Eric Bercovici, Emmy-Winning Writer-Producer of Miniseries Including ‘Shogun,’ Dies at 80

obituaries obits
Getty Images

Eric Bercovici, the writer-producer of TV movies and miniseries who shared an Emmy for the 1980 NBC epic “Shogun” with author James Clavell, died Sunday, February 9, at his home in Honolulu. He was 80.

Jerry London, director of “Shogun,” said of Bercovici after learning of his death, “He supported me and fought all the battles behind the scenes while I was making the film. There will never be another one like Eric.”

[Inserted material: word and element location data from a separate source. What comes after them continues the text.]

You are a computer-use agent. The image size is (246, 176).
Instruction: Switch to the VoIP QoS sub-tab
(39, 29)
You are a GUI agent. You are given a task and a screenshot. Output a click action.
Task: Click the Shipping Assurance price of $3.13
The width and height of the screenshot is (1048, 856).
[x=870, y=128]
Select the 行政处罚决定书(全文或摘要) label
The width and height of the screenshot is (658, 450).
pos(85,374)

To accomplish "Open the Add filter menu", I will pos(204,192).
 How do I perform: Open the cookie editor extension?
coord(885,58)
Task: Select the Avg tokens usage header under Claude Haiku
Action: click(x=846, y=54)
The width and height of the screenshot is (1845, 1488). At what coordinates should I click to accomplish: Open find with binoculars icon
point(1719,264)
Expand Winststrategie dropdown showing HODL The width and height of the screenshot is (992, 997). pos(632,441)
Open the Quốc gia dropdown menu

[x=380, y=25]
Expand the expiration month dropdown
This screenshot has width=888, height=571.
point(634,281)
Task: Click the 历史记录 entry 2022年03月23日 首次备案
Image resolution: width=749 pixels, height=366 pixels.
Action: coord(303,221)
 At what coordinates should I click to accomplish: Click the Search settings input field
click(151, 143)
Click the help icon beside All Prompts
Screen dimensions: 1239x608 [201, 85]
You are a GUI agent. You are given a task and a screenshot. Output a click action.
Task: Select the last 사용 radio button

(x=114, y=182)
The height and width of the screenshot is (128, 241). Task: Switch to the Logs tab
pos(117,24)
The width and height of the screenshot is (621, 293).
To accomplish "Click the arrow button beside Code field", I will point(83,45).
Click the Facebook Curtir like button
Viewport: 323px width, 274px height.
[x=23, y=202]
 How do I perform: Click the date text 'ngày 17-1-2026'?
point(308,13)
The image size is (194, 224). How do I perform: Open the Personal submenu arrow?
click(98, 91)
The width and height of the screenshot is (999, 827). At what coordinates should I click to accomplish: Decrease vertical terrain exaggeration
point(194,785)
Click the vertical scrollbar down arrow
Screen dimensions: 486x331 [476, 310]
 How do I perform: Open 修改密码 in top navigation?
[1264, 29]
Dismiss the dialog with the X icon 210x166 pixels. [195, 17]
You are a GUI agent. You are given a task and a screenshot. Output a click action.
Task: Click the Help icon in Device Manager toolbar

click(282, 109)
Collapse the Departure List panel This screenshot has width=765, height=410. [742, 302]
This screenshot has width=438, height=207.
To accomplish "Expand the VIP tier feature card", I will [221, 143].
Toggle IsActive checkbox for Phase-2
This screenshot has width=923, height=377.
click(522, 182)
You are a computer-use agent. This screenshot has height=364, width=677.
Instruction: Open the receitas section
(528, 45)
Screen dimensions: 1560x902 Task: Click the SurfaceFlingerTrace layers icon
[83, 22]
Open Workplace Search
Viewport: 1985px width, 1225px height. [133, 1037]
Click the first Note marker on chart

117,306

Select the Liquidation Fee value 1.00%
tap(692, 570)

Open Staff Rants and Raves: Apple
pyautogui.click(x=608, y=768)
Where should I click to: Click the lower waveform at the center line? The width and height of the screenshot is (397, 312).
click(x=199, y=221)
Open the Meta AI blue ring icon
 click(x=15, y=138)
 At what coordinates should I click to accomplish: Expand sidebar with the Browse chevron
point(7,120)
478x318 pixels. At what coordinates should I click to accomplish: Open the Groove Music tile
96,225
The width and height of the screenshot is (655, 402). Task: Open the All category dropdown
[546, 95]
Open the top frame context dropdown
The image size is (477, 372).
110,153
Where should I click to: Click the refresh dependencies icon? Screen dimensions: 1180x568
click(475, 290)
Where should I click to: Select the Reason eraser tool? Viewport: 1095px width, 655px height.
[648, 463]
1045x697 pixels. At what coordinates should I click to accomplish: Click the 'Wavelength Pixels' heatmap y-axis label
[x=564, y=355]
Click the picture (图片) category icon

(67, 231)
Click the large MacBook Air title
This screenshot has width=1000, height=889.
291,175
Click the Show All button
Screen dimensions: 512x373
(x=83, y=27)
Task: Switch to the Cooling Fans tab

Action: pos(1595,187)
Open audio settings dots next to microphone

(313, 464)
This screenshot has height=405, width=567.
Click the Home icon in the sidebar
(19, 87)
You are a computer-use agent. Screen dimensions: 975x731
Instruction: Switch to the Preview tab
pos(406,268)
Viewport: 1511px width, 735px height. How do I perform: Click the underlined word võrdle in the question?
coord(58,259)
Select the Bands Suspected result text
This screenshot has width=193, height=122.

Bercovici also wrote with Clavell the 1988 NBC miniseries adaptation of the author’s “Noble House.” Separately he penned and produced the 1977 ABC miniseries “Washington: Behind Closed Doors.” For the bigscreen, Bercovici penned director John Boorman’s memorable 1968 film “Hell in the Pacific,” in which Lee Marvin and Toshiro Mifune played an American and Japanese soldier marooned on the same island during WWII.

Bercovici’s first screen credit was for co-writing, with his father Leonardo Bercovici, the 1961 film “Square of Violence,” directed by Leonardo Bercovici and starring Broderick Crawford. Other feature film credits include 1962’s “Conquered City,” starring David Niven; 1968 Western “Day of the Evil Gun,” starring Glenn Ford; Elvis Presley-Mary Tyler Moore vehicle “Change of Habit,” on which Bercovici was one of several writers; 1972 Western “The Culpepper Cattle Co.”; and 1975 Western “Take a Hard Ride.”

For TV he wrote for series ranging from “Love, American Style” to “I, Spy,” “The Man From U.N.C.L.E.,” “Mission: Impossible” and “Hawaii Five-O.”

During the 1970s and ’80s Bercovici also wrote a number of TV movies.

Bercovici is survived by his wife Chiho, whom he met while making “Shogun.”